We all feel emotions all the time

October 5, 2013 by Joshua
in Awareness, Blog

When someone gets animated others often describe them as emotional:

“John is acting so emotional”

“Jane got so emotional when Ryan said …”

and things like that.

I’d like to suggest an alternative perspective I think you’ll find more precise and useful:

Everybody feels emotions all the time.

What’s the difference?

When someone sits quietly reading, they aren’t acting or feeling unemotional. I suggest the are feeling and acting on emotions as much as anyone. They may feel calmness, relaxation, satisfaction, or something like that, but those are emotions. They aren’t feeling no emotion.

Emotions motivate you. If you got out of bed this morning, something motivated you and you felt some emotion. No emotion means lying in your bed until you die.

An animated or excited person may feel more intense emotions, but not more emotions.

Losing control of your emotions or being unaware of them is different than not feeling any emotions. Both of those situations can be problems, but they don’t imply having more emotions.

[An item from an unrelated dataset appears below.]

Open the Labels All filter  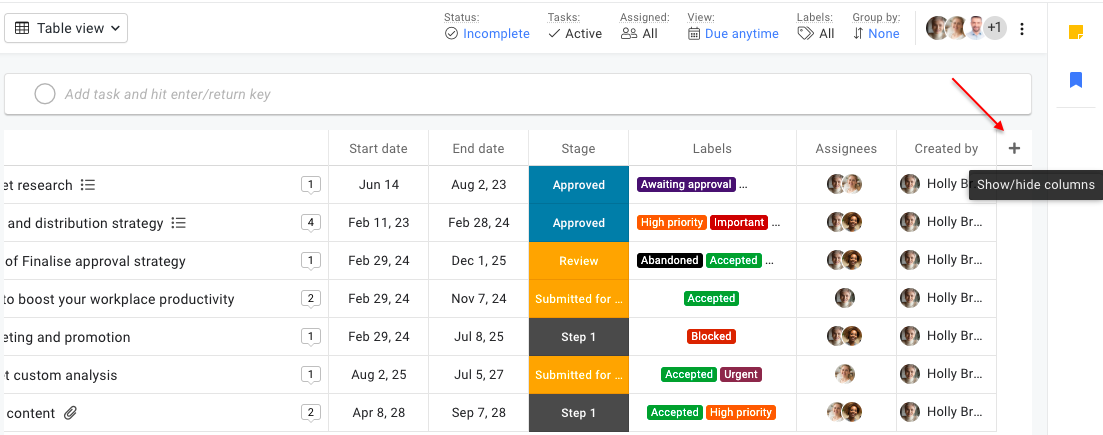(816, 34)
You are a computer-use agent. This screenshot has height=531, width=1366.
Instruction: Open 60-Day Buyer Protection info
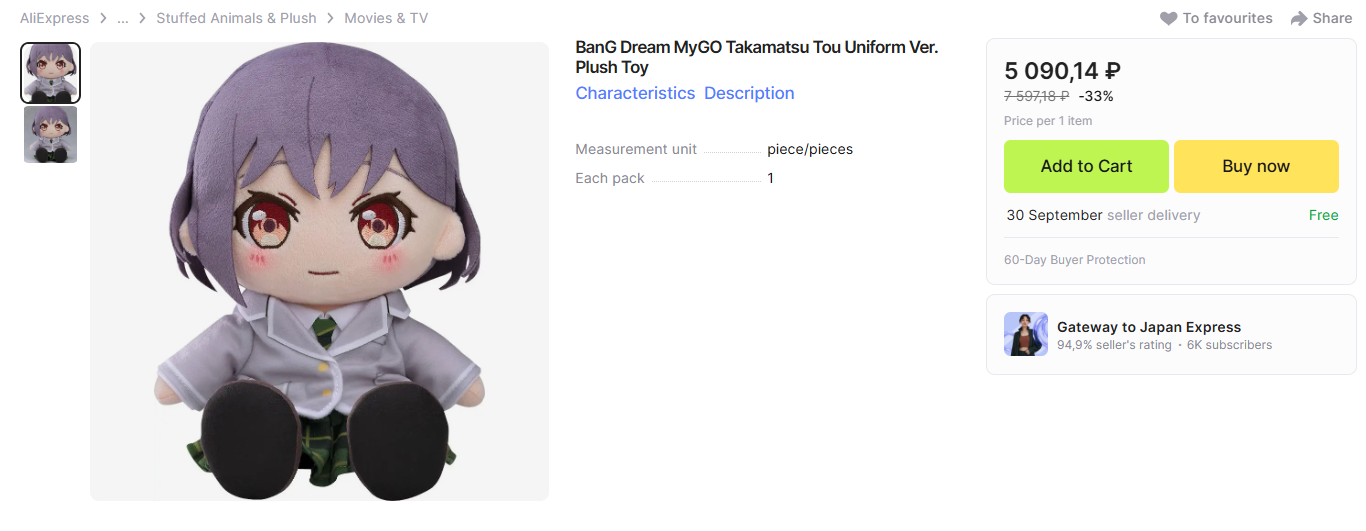click(1075, 260)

Likewise, people often say women show or feel more emotions than men. The mainstream view suggests that men show less emotions

I disagree. I say women and men feel and show emotions in equal amounts all the time. I understand the mainstream view to suggest more precisely that men show less intensity of emotion (I’ll leave it for another post whether that’s accurate). I’ll grant that men feel and express a different range of emotions than women, such as anger, competition, ambition, dominance, and so on. I doubt any father anywhere would hesitate to acknowledge how much he loves his children. Likewise, women feel and express different emotions than men.

Women may show more of other emotions, but neither sex shows more emotions, just different intensities of some emotions and a different range of emotions overall.

The mainstream way people say it suggests greater differences between sexes or people of different ages. It suggests some people shouldn’t show emotion when they do all the time. It suggests you have a problem if you show more or less than others. It suggests people have less common ground than they do.

I expect you’ll have an easier time communicating and understanding someone who feels different emotions than you, but emotions nonetheless, compared to someone who felt no or less emotion overall.

The common belief that men don’t feel or show emotions as much as women must emotionally debilitate a lot of men and create rifts between couples.

I find no basis for that perspective and hope today’s perspective undermines and crowds it out.